Molecular characterization and structural modeling of immunoglobulin variable regions from murine monoclonal antibodies specific for hepatitis B virus surface antigen

Abstract

We have characterized structurally the V regions of a set of murine monoclonal antibodies designated A1.2, A3.1, and A2.1, which recognize a group-specific epitope associated with hepatitis B virus surface antigen (HBsAg). The selection of these antibodies for this characterization was based on data which indicated that A1.2 and A3.1 recognize an overlapping epitope, while A2.1 recognizes a different group-specific epitope, on the HBsAg molecule. In addition, a conformation-dependent cross reactive Id is expressed on both A1.2 and A3.1, but not on A2.1. We have determined the primary sequence structures of these three monoclonal antibodies to HBsAg (anti-HBs), and have aligned them to evaluate V region sequence homology and identify potential regions of structural homology which provide a basis for the HBsAg epitope recognition and the cross reactive Id. Both A1.2 and A3.1 express V H regions which are highly homologous to the V HNP gene family (V186-2), both use members of the DSP2 D region gene family and utilize the J H2 and J H1 J gene segments, respectively. Alternatively, A2.1 is related to the V H J558 gene family and expresses a fusion of the DFL16.1 and DQ52 D gene regions in conjunction with the J H1 gene segment.

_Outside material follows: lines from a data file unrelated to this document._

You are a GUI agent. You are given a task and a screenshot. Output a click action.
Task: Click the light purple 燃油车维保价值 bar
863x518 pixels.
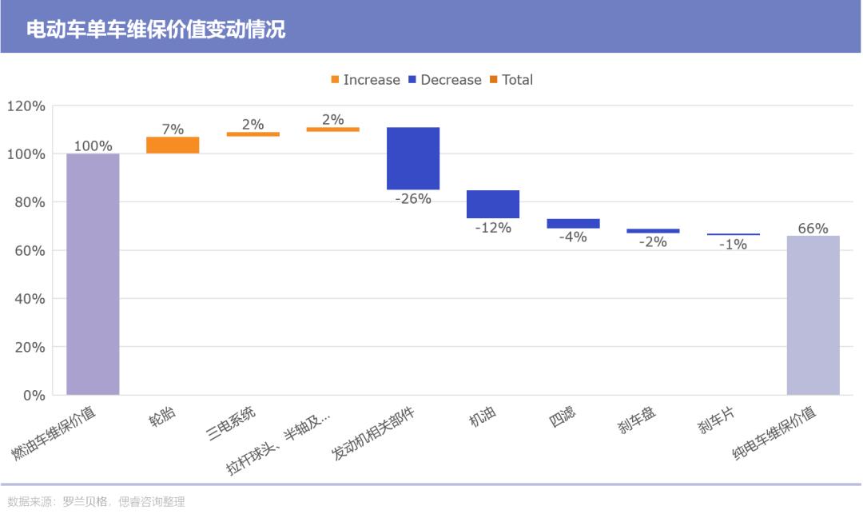[x=93, y=275]
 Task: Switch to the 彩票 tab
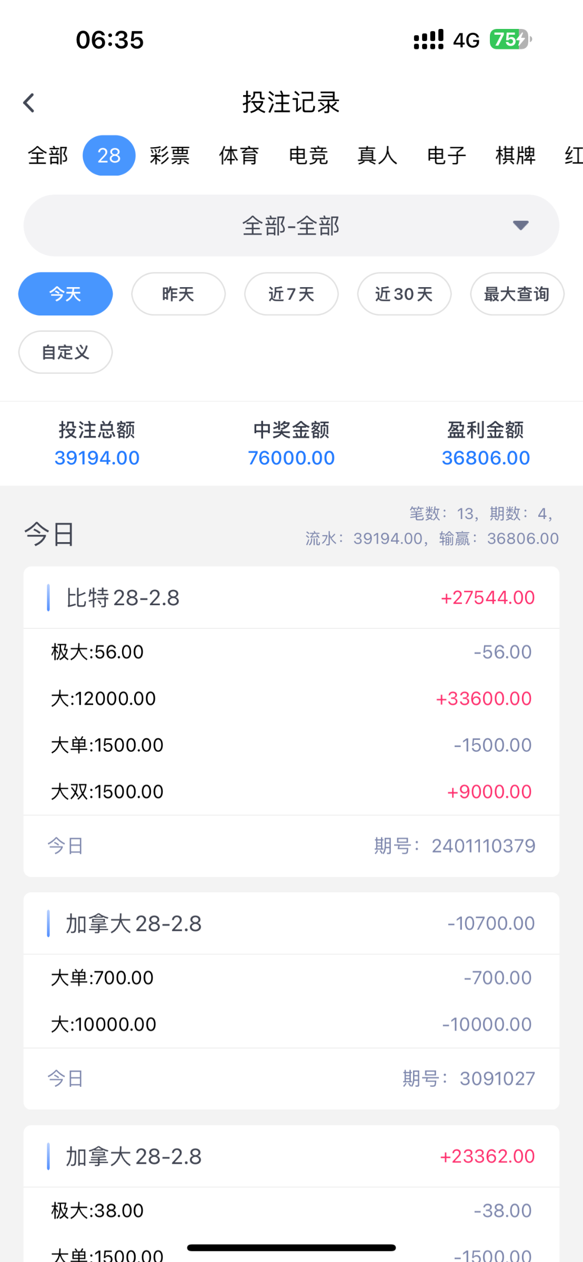coord(169,156)
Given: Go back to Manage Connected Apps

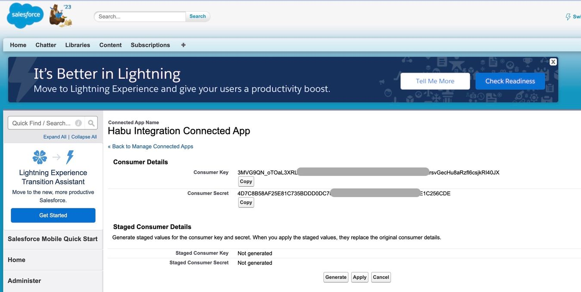Looking at the screenshot, I should [150, 146].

Each of these three monoclonal anti-HBs utilize light chains from the V κ21 and the J κ4 gene families. Primary amino acid sequence data were employed to construct computer generated models of the A1.2, A3.1, and A2.1 V regions to determine potential antigen combining site structures and the basis for the expression of the cross reactive Id. These results are discussed in terms of potential interaction sites with HBsAg and V region sites involved in Id expression.